A messenger for peace
Cal Robertson bore witness
Sometimes the most memorable experiences are the quietest.
That happened to me one week when I was working as an editor in New London, Connecticut, around 20 years ago. Much of my job at The Day, the midsized daily newspaper where I worked, involved putting together a four-page section of different viewpoints that appeared every Sunday. During slow weeks the task was challenging. I was not above sifting through the mail to see if reader contributions too lengthy to publish as letters were worth running as columns instead.
That was the case with one wordy letter, although my first, emotional impulse was to toss it in the trash. The letter went on a harangue against a fixture in the region: Cal Robertson.
Cal by then had stood for 20 years on the steps of a monument dedicated to soldiers and sailors while holding up signs. “Will Children Have a Future?” was one. Another: “No more war.” Six days a week, in brutal cold and shimmering heat, he would stand as a silent witness as cars and people passed by. Sometimes he would stand at other locations, such as the Naval Submarine Base several miles away. But he could almost always be seen near the monument dedicated to members of the military.
Cal’s quiet activism outraged the letter writer, who questioned, in a sneering way, why he didn’t find something more constructive to do.
I knew immediately that the paper should run the letter, but not without giving Cal equal time. So I walked the block or so to the monument to ask him to come to my office, when he was done with that day’s vigil, and dictate a rebuttal. It would take time. He had lingering brain damage from a blood clot and spoke very slowly.
When he came upstairs to my office, he read the letter from the irate reader, carefully set aside his signs, sat down and began, haltingly, to explain his life’s work.
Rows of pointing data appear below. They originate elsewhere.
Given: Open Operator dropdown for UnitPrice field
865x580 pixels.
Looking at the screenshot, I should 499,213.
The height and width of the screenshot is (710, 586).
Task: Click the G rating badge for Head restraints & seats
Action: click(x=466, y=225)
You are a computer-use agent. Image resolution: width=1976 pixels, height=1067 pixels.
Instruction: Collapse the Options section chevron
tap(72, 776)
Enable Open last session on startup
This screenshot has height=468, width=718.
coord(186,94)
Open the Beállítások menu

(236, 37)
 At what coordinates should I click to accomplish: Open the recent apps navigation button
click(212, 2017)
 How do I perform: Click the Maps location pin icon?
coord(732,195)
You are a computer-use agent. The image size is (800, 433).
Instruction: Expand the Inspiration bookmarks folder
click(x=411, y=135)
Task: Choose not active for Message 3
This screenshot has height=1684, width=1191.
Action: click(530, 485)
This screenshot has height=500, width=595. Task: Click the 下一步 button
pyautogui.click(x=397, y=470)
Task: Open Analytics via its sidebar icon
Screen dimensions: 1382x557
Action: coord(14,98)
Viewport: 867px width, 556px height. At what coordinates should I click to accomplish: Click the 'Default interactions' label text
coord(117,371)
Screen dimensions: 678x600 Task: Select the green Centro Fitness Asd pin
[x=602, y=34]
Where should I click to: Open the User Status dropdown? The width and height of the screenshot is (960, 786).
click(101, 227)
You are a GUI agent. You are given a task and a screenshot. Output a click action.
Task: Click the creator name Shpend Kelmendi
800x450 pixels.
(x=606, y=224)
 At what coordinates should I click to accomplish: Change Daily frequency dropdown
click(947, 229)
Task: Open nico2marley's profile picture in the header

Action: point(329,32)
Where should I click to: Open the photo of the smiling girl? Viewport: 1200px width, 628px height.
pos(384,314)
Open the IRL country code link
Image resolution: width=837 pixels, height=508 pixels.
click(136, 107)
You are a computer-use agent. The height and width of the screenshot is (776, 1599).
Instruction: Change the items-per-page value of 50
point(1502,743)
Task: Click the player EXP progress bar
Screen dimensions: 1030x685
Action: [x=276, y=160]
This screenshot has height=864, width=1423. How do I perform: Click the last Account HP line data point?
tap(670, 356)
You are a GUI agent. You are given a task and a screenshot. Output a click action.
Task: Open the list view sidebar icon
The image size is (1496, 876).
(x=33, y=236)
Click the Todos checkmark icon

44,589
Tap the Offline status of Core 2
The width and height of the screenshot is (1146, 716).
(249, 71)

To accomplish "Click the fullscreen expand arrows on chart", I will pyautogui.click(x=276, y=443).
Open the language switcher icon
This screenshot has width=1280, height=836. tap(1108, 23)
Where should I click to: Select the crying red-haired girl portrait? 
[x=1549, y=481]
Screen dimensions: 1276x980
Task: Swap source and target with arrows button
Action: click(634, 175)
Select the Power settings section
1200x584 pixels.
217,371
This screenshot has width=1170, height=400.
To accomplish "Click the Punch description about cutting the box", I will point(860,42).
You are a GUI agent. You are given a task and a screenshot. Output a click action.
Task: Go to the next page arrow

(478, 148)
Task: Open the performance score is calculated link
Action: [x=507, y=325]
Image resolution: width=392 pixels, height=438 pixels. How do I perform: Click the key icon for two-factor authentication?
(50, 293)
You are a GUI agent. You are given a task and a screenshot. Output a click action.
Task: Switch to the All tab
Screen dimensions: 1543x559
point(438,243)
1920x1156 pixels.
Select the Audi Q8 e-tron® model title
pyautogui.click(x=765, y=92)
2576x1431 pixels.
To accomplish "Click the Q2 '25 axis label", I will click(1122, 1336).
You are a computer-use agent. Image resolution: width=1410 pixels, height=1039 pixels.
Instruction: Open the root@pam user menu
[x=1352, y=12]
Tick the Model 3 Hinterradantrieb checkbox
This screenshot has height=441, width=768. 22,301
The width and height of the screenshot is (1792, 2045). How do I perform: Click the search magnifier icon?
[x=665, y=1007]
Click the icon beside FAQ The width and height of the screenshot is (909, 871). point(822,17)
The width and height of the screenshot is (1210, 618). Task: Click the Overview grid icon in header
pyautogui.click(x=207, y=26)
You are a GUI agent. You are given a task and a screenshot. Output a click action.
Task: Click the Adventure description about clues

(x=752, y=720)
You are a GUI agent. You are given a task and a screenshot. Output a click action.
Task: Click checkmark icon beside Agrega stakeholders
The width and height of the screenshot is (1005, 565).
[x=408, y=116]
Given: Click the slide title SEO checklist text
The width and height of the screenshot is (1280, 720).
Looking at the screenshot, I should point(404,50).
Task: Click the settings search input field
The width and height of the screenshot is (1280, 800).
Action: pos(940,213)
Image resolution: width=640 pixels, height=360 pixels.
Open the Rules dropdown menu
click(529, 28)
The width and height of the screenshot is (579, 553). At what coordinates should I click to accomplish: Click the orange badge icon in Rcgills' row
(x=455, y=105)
Cal had been a medical corpsman in Vietnam during two deployments in the 1960s. The experiences haunted him and he regretted his youthful decision to join the military for the rest of his life. When he came home, he said, he drank for years and was hospitalized in the 1970s with the blood clot that would forever after keep him from speaking normally. After that, he got sober, and began his quiet demonstrations.
He had no animosity toward the letter writer and meant no disrespect to anyone. But his silent witness - his signs against war, against violence - was his job, he said. He lived with his parents. His disability benefits paid for his few needs. The vigils were his life’s work.
After we published both letters on the same page, there was an outpouring of support for Cal and no obvious support for the man who criticized him. People had the deepest respect for Cal, for his message and his dedication. Not everyone was a fan, of course. But whenever I saw him at his post, the thumbs-up signs and honks of support from drivers seemed to far outnumber those who didn’t like what he was doing.
Cal died Jan. 3 at the age of 80, and now there is another outpouring of support and memories from the public. One Navy veteran recalled that Cal was standing with his signs in the mid-1980s outside the submarine base when he joined the submarine force, and 26 years later when he retired, Cal was still at his post.
It has been a while since Cal was well enough to stand vigil six days a week, but he still attended the occasional demonstration for peace. At one, a woman recalled, police parked and approached the gathering. She became apprehensive. But the cops just wanted to say hello to him.
The power of example is the most underrated of all influences. Cal didn’t make moving speeches. He never ran for office. He wasn’t well known beyond a little corner of New England. But many years before “social influencer” was even a thing, he influenced others by his singular dedication to a better world. His vigils made people think. They were silent reminders that we could be better, do better. That matters. So did he.




What a heartfelt tribute to a sentinel for peace.
"The power of example is the most underrated of all influences."
Indeed, as is a ministry of presence and witness. Thanks for making him visible to more people, even in death.